|
|
|
|
|
by cyberpunk
230 days ago
|
|
> Most systems handle this defensively with locks and runtime validation. So i work at an org with 1000s of terraform repos, we use the enterprise version which locks workspaces during runs etc. everywhere else i’ve worked, we either just use some lock mechanism or only do applies from a specific branch and CI enforces they run one at a time. My question is: who is this aimed at and what problem is it actually solving? Running terraform isn’t difficult - thousands of orgs handle it no problem - the issues I have with it with it have never been around lock contention and race conditions.. |
|
As you said, the common practice is to use locks on state to guarantee that operations don't step on each other. This works, however the cost is that if it takes 5 minutes to perform an operation, only one person can be doing an operation at a time, so if 5 devs are modifying infrastructure, the last one has to wait 25 minutes just to get back the plan, even if those 5 people are not changing overlapping resources in the state.

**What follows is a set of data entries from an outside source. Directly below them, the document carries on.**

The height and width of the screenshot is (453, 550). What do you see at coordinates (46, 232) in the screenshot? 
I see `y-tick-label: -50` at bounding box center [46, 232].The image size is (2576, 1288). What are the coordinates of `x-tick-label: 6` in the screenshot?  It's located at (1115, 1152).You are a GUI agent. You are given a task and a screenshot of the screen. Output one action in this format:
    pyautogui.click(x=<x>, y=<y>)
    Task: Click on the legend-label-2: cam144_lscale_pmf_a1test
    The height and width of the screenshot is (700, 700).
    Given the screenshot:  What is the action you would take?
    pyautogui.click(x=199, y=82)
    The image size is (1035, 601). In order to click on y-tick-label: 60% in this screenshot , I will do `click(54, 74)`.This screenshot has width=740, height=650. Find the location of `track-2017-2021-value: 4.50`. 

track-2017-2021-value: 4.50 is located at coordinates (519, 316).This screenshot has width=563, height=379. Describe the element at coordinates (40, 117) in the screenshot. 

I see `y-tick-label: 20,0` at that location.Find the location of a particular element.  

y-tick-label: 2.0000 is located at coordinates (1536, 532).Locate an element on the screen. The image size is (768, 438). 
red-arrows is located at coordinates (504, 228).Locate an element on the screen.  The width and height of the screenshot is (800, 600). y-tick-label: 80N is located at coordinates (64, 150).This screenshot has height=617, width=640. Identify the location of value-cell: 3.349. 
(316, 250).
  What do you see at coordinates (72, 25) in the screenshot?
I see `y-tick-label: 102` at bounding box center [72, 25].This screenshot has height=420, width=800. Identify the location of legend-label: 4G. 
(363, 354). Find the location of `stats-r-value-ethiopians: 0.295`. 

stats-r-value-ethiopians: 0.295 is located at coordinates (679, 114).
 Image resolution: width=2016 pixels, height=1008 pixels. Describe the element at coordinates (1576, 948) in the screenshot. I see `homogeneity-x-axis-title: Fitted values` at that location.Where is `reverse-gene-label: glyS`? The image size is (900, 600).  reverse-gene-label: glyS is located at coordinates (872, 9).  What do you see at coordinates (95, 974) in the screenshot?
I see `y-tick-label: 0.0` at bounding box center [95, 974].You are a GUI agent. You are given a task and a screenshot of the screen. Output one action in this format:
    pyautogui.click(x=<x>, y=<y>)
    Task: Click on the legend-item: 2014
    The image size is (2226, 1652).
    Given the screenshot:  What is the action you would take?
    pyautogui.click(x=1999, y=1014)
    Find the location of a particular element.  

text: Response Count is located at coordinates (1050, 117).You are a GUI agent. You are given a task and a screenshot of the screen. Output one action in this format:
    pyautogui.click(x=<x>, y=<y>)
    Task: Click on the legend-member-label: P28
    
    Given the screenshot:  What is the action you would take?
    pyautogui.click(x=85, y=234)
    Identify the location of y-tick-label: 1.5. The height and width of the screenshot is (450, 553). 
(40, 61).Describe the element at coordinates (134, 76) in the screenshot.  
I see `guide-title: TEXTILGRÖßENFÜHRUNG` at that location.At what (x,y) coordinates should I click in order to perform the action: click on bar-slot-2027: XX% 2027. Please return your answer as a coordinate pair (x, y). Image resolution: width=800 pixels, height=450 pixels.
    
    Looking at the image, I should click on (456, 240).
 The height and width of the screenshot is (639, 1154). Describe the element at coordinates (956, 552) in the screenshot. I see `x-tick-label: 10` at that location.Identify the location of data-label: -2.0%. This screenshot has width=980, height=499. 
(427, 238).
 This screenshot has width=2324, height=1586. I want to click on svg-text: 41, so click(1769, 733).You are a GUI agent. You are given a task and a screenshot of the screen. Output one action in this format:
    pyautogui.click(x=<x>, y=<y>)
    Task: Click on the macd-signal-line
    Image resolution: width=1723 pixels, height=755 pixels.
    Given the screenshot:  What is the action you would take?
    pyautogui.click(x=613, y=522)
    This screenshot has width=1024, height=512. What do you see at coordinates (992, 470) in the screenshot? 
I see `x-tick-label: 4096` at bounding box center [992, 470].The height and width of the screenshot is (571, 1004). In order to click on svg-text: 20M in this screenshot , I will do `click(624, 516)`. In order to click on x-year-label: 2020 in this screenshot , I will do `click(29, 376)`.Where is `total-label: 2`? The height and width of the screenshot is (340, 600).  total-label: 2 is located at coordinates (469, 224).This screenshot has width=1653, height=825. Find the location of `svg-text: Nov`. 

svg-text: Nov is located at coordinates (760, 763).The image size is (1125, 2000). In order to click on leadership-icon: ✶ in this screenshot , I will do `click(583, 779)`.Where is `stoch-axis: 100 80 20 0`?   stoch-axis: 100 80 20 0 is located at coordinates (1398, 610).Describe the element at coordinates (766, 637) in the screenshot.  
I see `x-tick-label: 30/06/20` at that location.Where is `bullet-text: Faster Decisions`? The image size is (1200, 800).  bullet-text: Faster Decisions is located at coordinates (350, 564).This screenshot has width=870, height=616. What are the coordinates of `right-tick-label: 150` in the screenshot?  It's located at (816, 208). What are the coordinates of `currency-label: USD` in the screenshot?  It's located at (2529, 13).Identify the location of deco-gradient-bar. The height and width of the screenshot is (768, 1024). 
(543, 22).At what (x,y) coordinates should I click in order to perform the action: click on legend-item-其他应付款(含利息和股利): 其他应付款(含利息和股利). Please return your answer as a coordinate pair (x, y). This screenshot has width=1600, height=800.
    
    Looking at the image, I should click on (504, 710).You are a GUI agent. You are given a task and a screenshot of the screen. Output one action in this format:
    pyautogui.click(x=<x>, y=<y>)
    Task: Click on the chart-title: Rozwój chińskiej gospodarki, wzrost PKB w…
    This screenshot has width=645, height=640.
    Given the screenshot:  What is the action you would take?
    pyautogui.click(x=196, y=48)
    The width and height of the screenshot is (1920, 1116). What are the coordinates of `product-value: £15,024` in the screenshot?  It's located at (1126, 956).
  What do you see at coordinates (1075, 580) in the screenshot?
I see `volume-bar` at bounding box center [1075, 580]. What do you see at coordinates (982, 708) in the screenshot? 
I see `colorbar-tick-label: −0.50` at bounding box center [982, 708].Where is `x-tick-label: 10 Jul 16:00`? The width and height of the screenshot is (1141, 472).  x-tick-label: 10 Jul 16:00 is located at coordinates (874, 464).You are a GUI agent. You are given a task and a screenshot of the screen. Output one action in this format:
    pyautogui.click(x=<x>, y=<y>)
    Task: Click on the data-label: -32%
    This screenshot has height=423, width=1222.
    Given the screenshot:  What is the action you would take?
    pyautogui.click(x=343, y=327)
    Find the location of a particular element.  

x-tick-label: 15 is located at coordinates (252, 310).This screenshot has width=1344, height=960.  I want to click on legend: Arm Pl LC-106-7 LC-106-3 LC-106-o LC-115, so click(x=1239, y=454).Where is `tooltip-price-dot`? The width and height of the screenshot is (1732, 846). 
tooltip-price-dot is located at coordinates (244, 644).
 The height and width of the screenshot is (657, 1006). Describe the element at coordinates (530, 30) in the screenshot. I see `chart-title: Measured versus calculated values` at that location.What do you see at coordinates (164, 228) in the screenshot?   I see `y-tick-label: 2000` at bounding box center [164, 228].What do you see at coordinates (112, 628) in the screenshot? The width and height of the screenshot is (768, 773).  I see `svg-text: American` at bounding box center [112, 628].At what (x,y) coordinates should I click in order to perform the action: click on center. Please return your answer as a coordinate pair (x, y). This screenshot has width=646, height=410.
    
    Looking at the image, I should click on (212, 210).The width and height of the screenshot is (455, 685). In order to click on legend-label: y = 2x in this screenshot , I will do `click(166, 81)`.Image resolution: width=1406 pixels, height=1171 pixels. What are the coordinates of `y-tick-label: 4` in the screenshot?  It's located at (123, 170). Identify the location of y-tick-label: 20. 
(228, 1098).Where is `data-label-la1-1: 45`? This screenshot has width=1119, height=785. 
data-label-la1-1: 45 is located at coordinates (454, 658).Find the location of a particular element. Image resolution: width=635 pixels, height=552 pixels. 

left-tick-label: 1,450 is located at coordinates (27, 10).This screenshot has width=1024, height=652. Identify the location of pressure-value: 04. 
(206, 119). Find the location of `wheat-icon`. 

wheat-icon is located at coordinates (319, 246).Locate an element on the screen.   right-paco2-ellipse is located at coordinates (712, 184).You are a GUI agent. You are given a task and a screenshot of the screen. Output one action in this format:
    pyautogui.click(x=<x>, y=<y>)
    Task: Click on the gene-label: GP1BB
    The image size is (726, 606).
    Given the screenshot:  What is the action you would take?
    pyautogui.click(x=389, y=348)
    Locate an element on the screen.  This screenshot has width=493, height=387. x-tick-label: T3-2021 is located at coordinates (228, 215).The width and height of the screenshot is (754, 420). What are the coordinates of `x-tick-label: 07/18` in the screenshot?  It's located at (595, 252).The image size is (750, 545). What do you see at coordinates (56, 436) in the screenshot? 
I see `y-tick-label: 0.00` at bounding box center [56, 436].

The way that most people deal with this is they take their infrastructure and break it up across multiple root modules, and then when those root modules, break it up again, etc.
Stategraph is solving the problem of getting all of the performance benefits of breaking up your root modules without breaking up your root modules. It dynamically determines which resources each of those 5 devs are operation on and, if the resources do not overlap, can run them in parallel.
That means Stategraph is manipulating state in a bit more sophisticated way than standard Terraform/Tofu, and we need to be careful we don't get it wrong.